*** DATA RECORDS ***

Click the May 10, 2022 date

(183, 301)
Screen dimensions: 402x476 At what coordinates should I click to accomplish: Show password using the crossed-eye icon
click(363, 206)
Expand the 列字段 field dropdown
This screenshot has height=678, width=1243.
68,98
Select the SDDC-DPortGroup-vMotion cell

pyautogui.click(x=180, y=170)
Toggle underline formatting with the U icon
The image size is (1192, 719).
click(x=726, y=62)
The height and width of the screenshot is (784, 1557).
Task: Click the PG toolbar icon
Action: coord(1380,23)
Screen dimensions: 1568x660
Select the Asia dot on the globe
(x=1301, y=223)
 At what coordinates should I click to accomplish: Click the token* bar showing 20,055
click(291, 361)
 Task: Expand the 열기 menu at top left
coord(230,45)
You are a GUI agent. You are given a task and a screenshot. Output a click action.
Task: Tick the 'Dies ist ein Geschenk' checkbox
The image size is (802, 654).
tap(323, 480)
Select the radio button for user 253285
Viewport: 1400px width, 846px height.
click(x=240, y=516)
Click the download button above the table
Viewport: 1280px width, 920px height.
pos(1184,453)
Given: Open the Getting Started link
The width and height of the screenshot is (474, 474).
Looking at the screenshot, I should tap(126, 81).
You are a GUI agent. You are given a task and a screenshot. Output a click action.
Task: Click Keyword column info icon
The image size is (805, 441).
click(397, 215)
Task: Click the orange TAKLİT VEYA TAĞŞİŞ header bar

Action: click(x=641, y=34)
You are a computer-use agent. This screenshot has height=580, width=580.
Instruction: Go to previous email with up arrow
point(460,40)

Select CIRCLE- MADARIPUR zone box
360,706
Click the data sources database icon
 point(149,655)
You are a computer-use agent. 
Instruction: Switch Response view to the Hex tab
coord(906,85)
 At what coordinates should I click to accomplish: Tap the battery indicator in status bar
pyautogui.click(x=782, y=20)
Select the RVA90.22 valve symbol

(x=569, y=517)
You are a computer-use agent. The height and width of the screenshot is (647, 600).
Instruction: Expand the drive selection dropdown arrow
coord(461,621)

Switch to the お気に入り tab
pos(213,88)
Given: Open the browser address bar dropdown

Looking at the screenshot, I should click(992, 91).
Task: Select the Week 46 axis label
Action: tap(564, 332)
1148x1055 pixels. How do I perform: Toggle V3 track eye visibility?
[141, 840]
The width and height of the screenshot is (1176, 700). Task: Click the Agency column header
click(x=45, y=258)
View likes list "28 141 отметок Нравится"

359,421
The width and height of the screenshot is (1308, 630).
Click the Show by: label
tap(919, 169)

*** End of DATA RECORDS ***

- _WHAT YOU ARE ASKED TO DO_:
Extract exactly and only the lines above from the line containing "Select the Asia dot on the globe" through the line containing "Select the radio button for user 253285", both end lines included.

- _ANSWER BOX_:
Select the Asia dot on the globe
(x=1301, y=223)
 At what coordinates should I click to accomplish: Click the token* bar showing 20,055
click(291, 361)
 Task: Expand the 열기 menu at top left
coord(230,45)
You are a GUI agent. You are given a task and a screenshot. Output a click action.
Task: Tick the 'Dies ist ein Geschenk' checkbox
The image size is (802, 654).
tap(323, 480)
Select the radio button for user 253285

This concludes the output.